Rinciannya, sambung Ipi, Bidang Eksekutif tercatat 96,12 persen dari total 305.688 WL yang telah melaporkan. Bidang Yudikatif tercatat 98,06 persen dari total 19.347 WL. Bidang Legislatif yaitu 87,05 persen dari total 20.082 WL. Kemudian unsur BUMN/D tercatat 97,95 persen dari total 39.181 WL.
“KPK juga mencatat, data per 31 Maret 2022, ada 872 dari total 1.439 instansi di Indonesia atau sekitar 60 persen yang telah 100 persen menyampaikan LHKPN. Sebanyak 20 instansi di antaranya tercatat telah melaporkan secara lengkap,” ujar dia, Selasa (5/4/2022).
Ipi melanjutkan pada bidang Eksekutif di tingkat pemerintah pusat, ada 187 pimpinan tertinggi dan wakil pimpinan termasuk pejabat setingkat menteri, wakil menteri dan kepala badan atau lembaga, tercatat telah melaporkan LHKPN.
Kemudian, untuk tingkat pemerintah provinsi, KPK mencatat 64 Gubernur dan Wakil Gubernur sudah melaporkan LHKPN nya.
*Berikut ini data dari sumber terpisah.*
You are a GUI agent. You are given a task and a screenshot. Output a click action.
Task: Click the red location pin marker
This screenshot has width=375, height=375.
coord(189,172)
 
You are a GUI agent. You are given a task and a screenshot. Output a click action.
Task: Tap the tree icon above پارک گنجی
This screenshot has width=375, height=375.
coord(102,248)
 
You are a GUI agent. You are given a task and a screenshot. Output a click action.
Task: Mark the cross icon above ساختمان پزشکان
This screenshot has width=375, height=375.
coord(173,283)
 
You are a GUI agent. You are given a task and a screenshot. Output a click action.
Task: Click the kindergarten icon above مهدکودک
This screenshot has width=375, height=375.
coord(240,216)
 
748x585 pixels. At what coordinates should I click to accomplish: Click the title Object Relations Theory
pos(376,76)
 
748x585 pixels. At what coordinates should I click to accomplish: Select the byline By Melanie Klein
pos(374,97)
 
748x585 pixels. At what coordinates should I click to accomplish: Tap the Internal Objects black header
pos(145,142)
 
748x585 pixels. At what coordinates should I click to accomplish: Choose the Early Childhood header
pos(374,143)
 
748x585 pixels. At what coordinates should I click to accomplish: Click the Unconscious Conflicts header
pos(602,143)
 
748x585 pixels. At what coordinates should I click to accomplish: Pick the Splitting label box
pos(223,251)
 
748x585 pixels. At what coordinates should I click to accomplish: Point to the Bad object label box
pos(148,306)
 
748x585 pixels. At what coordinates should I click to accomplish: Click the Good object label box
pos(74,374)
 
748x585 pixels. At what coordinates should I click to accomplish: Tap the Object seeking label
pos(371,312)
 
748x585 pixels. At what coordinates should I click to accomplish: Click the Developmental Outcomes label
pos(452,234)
Lalu di tingkat pemerintah kabupaten/kota, KPK mencatat 911 Bupati, Walikota, Wakil Bupati dan Wakil Walikota sudah melaporkan LHKPN.
“KPK secara bertahap melakukan verifikasi atas laporan kekayaan yang disampaikan tersebut. Jika hasil verifikasi dinyatakan tidak lengkap, maka KPK akan menyampaikan pemberitahuannya. Selanjutnya PN tersebut wajib menyampaikan kelengkapannya maksimal 30 hari sejak diterimanya pemberitahuan,” ungkap dia.
Jika hingga batas waktu kelengkapan tidak dipenuhi, tegas Ipi, maka KPK akan mengembalikan laporan tersebut dan PN dianggap tidak menyampaikan LHKPN. Laporan kekayaan yang tidak lengkap akan mempengaruhi tingkat kepatuhan baik pada instansinya maupun secara nasional. KPK tetap menerima LHKPN yang disampaikan setelah batas waktu, namun LHKPN tersebut tercatat dengan status pelaporan “Terlambat Lapor”.
“Kami mengimbau kepada PN baik di Bidang Eksekutif, Yudikatif, Legislatif maupun BUMN/D yang belum menyampaikan laporan kekayaannya, agar tetap memenuhi kewajiban LHKPN. Sebagai salah satu instrumen penting dalam pencegahan korupsi, KPK meminta PN untuk mengisi LHKPN-nya secara jujur, benar, dan lengkap,” tegas dia.
Ipi menjelaskan, bahwa melaporkan harta kekayaan merupakan kewajiban bagi setiap PN, sesuai ketentuan pasal 5 ayat (2) dan (3) Undang-undang No 28 tahun 1999 tentang Penyelenggaraan Negara Yang Bersih dan Bebas Dari Korupsi, Kolusi, Dan Nepotisme.
Undang-Undang mewajibkan PN bersedia untuk diperiksa kekayaannya sebelum, selama, dan setelah menjabat. PN juga wajib melaporkan dan mengumumkan kekayaannya sebelum dan setelah menjabat. (aha)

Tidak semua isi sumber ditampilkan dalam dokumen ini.